**What the task requires:** Please write the material as a JSON list of strings, one per line, from the start of the material through the line containing "click(x=248, y=271)". Leave out blank lines and the pictures.

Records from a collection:
--

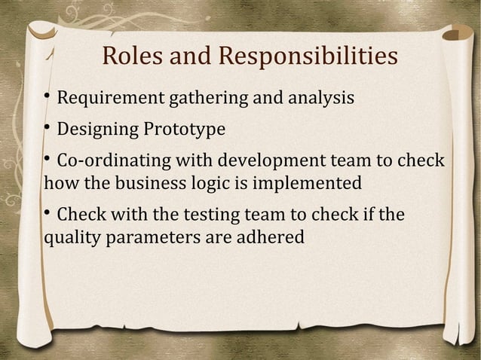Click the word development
click(x=265, y=162)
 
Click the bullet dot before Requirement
click(x=47, y=98)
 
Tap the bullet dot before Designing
click(x=47, y=129)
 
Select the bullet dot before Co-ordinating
click(x=47, y=160)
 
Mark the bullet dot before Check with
click(x=47, y=215)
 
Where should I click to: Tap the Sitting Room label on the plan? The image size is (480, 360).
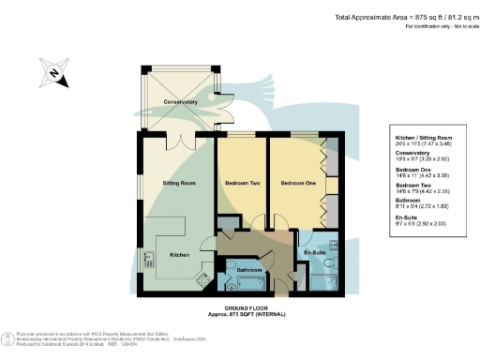click(x=176, y=185)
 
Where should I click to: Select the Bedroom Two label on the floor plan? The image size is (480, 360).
click(x=242, y=185)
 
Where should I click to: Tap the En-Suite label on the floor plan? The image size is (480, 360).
click(x=314, y=253)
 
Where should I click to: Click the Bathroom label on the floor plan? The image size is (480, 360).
click(x=248, y=271)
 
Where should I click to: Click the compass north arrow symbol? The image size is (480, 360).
click(x=53, y=72)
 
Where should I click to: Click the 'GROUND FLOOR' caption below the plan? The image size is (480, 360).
click(x=240, y=308)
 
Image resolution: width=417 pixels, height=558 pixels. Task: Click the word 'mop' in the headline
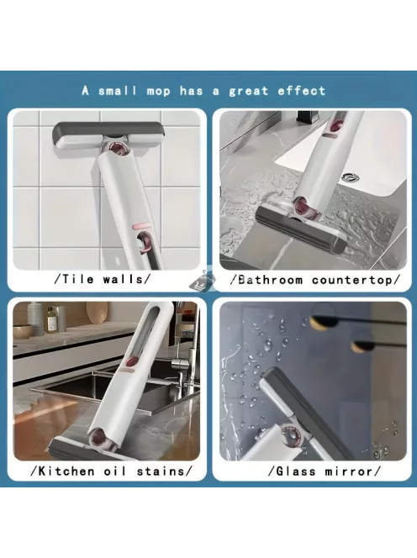pos(158,91)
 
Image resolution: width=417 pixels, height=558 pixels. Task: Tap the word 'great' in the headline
pos(248,91)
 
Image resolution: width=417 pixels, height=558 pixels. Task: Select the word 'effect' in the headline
pos(302,91)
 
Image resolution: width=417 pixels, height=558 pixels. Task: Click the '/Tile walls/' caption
pos(103,279)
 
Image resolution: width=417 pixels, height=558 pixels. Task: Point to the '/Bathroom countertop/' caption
pos(315,280)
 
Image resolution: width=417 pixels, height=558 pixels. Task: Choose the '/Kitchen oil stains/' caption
pos(112,471)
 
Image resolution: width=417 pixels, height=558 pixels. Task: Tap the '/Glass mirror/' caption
pos(325,471)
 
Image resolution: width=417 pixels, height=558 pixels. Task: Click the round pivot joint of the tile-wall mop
pos(120,149)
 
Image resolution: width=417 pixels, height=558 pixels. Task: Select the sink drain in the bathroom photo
pos(350,177)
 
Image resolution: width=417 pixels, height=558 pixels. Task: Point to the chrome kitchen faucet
pos(181,363)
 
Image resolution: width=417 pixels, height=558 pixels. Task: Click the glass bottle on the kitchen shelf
pos(52,319)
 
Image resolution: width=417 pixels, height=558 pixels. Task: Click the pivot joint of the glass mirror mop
pos(291,435)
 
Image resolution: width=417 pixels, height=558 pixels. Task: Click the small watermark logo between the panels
pos(203,280)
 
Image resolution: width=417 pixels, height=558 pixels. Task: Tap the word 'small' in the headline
pos(118,91)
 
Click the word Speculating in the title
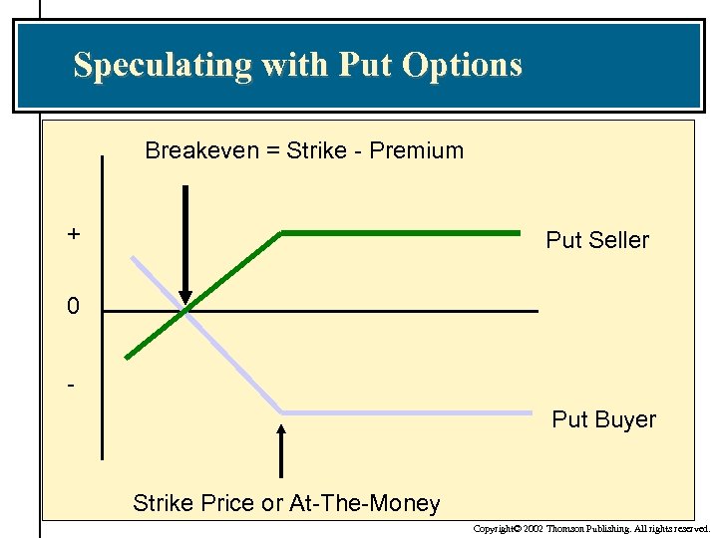(163, 66)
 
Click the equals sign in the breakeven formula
(275, 151)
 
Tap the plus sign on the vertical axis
(74, 234)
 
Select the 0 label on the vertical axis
(73, 307)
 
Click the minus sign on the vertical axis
(72, 383)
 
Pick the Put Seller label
(596, 240)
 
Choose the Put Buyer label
(603, 419)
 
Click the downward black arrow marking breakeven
(184, 244)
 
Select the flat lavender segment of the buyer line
(409, 412)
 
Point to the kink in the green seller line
(282, 233)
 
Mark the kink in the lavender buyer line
(282, 411)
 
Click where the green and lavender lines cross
(186, 311)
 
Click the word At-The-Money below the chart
(364, 504)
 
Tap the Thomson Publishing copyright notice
(591, 529)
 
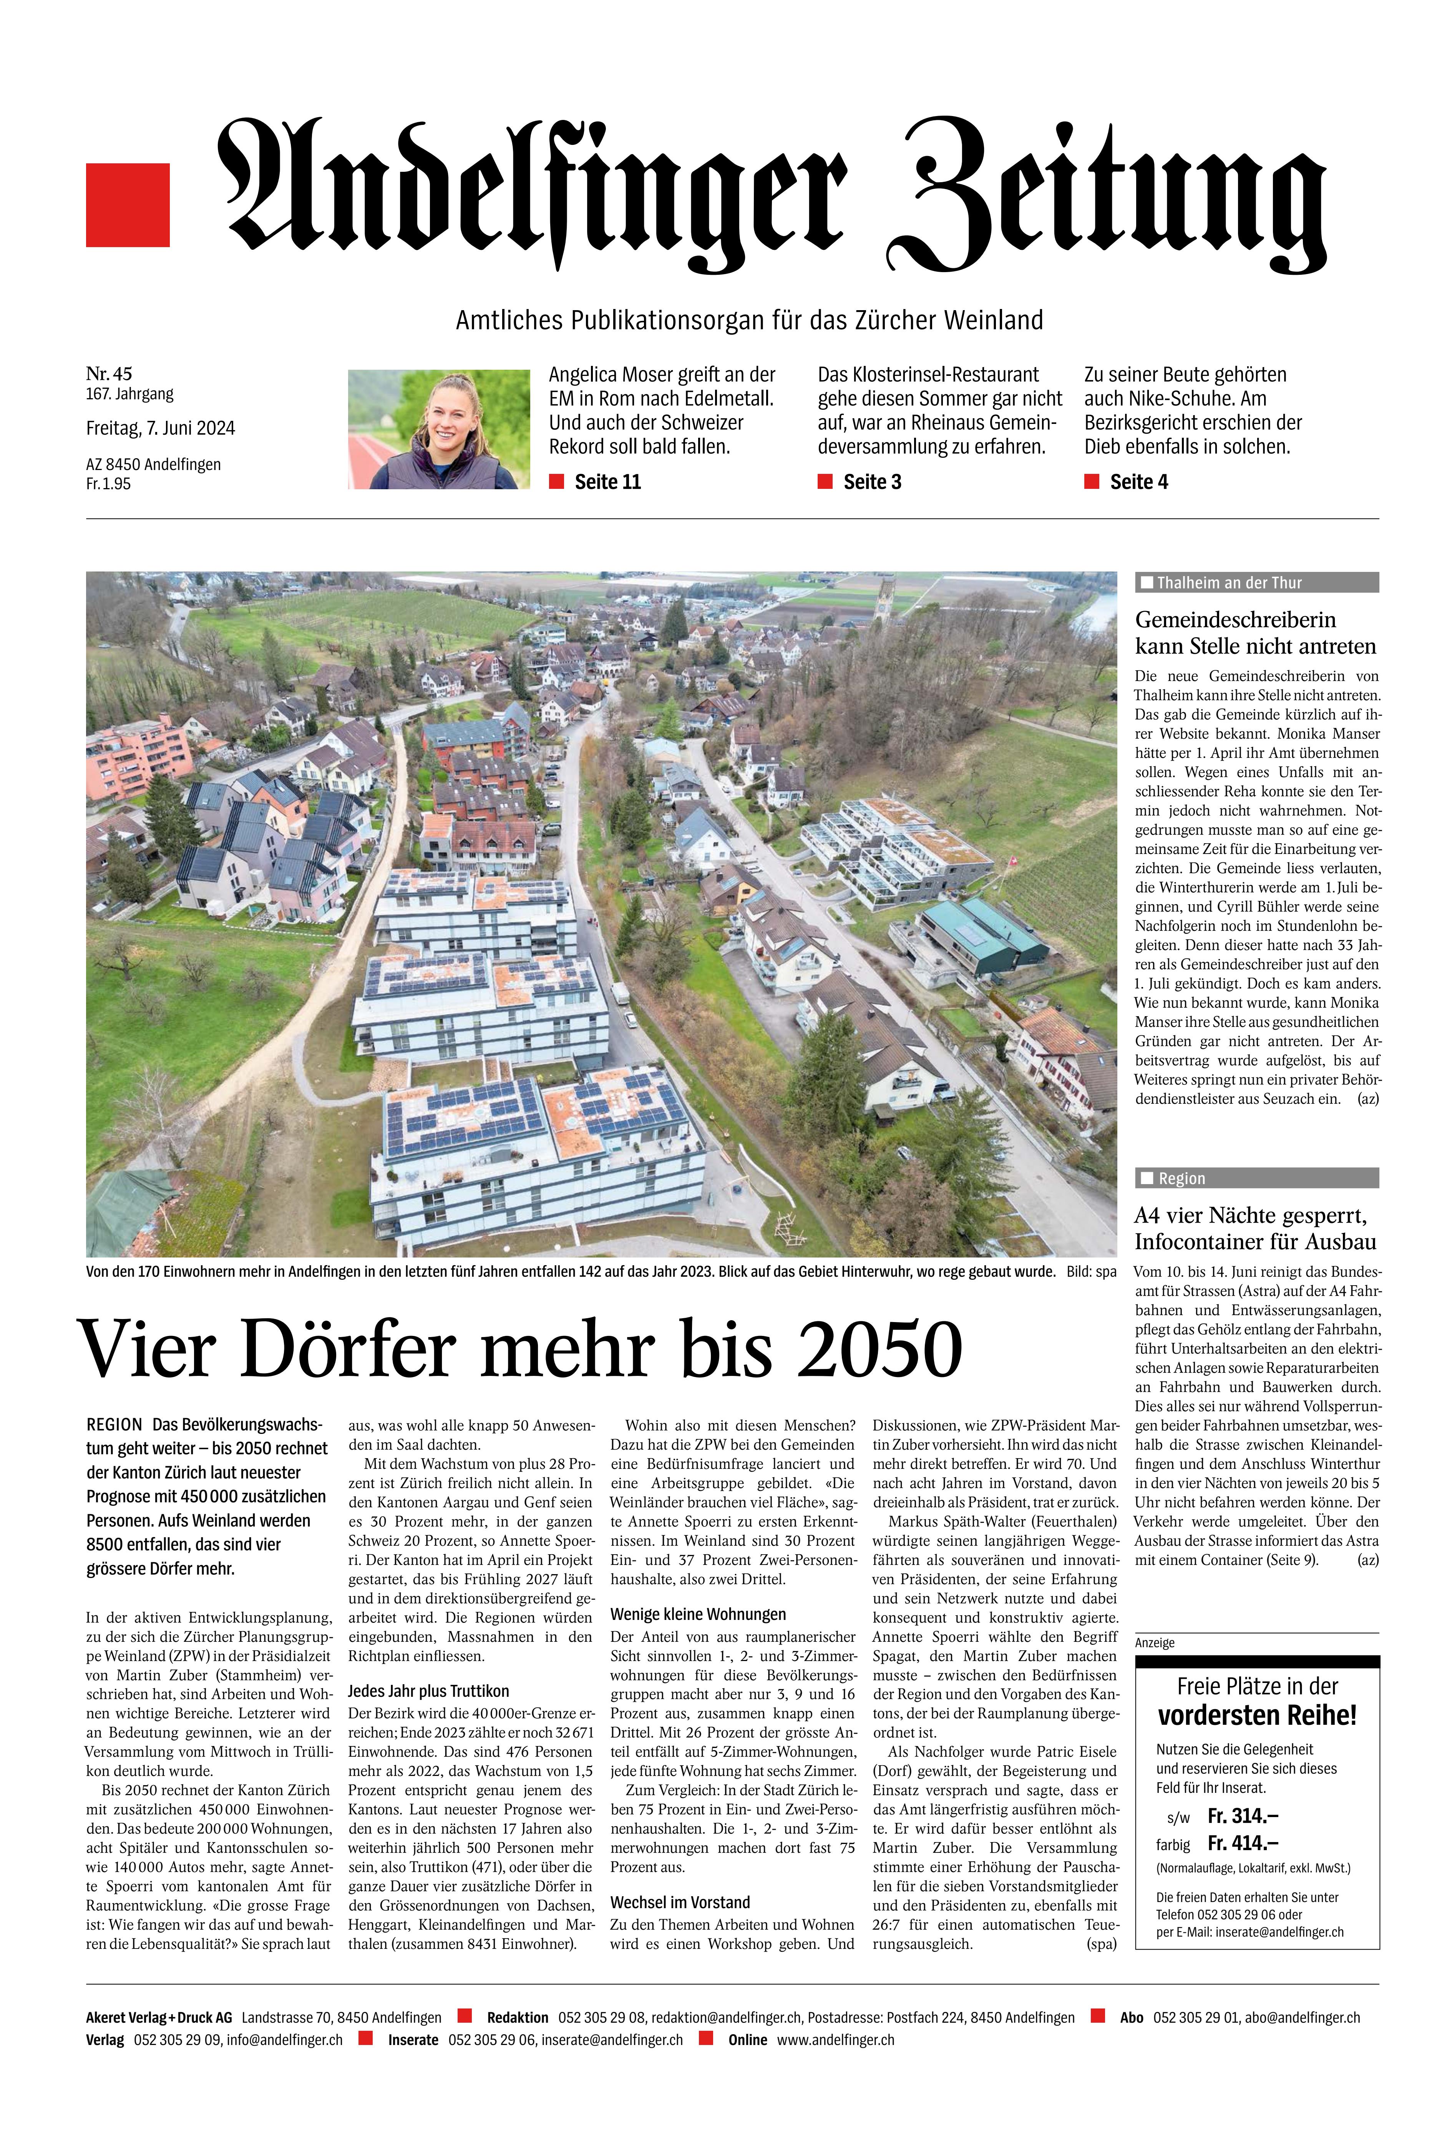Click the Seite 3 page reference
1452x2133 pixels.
872,482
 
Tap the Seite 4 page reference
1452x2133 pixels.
1138,482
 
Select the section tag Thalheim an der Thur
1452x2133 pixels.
1228,583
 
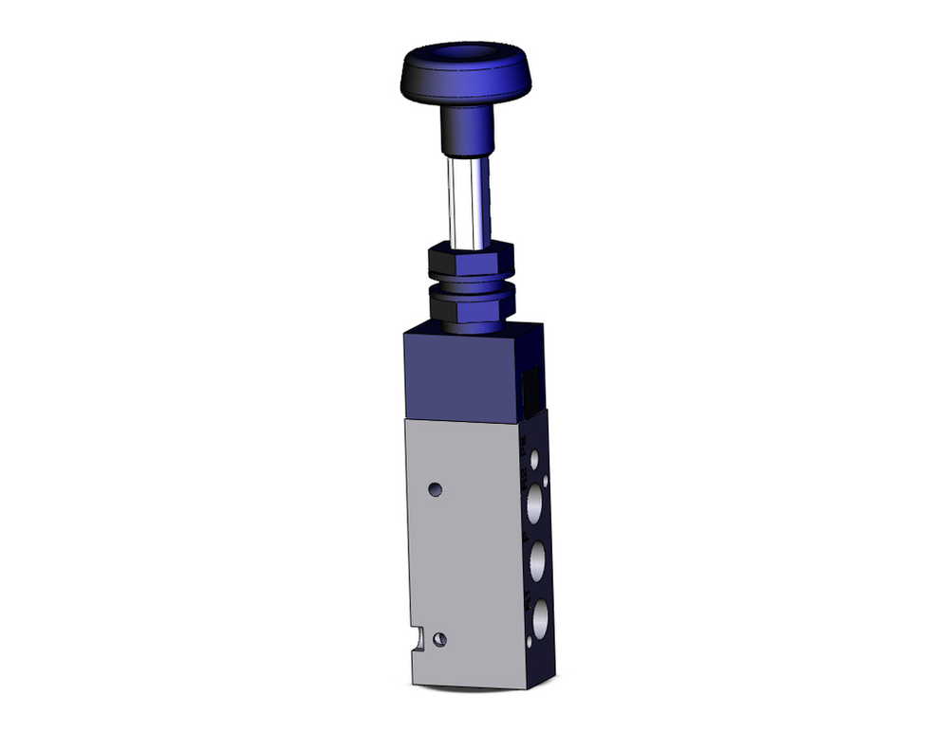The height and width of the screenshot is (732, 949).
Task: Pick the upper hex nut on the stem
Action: [471, 260]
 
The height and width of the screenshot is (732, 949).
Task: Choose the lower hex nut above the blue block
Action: [472, 304]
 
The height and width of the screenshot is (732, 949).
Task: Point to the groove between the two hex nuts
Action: [472, 283]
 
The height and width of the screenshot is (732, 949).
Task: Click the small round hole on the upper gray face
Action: [436, 490]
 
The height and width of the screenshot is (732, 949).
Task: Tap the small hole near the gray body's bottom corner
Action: [438, 640]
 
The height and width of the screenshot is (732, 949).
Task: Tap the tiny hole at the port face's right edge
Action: [546, 483]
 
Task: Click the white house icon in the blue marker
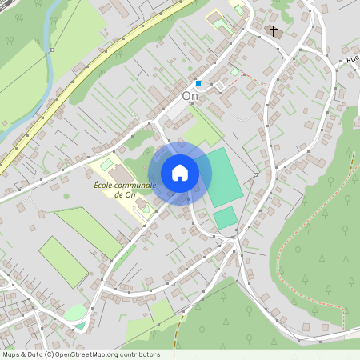point(180,172)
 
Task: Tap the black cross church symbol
point(274,31)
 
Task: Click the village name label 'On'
point(190,95)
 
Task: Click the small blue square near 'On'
point(198,82)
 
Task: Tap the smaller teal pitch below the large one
point(226,218)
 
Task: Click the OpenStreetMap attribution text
point(81,354)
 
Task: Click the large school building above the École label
point(117,173)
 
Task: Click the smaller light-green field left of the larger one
point(62,261)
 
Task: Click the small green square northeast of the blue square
point(234,72)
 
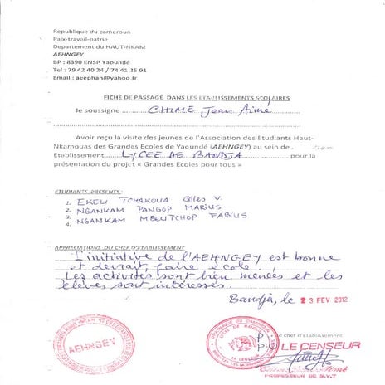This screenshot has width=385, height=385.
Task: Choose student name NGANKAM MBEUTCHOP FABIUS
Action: click(149, 221)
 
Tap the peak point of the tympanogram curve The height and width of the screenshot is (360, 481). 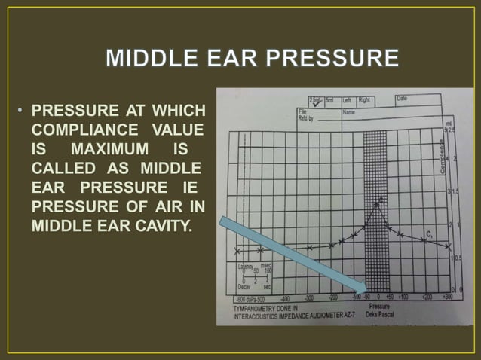click(381, 199)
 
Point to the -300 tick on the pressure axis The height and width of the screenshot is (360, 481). click(308, 297)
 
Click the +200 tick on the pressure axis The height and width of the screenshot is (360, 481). click(426, 297)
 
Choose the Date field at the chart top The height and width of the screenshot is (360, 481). click(402, 99)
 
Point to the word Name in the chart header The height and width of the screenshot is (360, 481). click(348, 111)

--

**Answer for the task:**
[
  "Click the word development",
  "click(x=265, y=162)",
  "Click the bullet dot before Requirement",
  "click(x=47, y=98)",
  "Tap the bullet dot before Designing",
  "click(x=47, y=129)",
  "Select the bullet dot before Co-ordinating",
  "click(x=47, y=160)",
  "Mark the bullet dot before Check with",
  "click(x=47, y=215)",
  "Where should I click to: Tap the Sitting Room label on the plan? The image size is (480, 360).",
  "click(x=176, y=185)",
  "Where should I click to: Select the Bedroom Two label on the floor plan? The image size is (480, 360).",
  "click(x=242, y=185)",
  "Where should I click to: Tap the En-Suite label on the floor plan? The image size is (480, 360).",
  "click(x=314, y=253)",
  "Where should I click to: Click the Bathroom label on the floor plan? The image size is (480, 360).",
  "click(x=248, y=271)"
]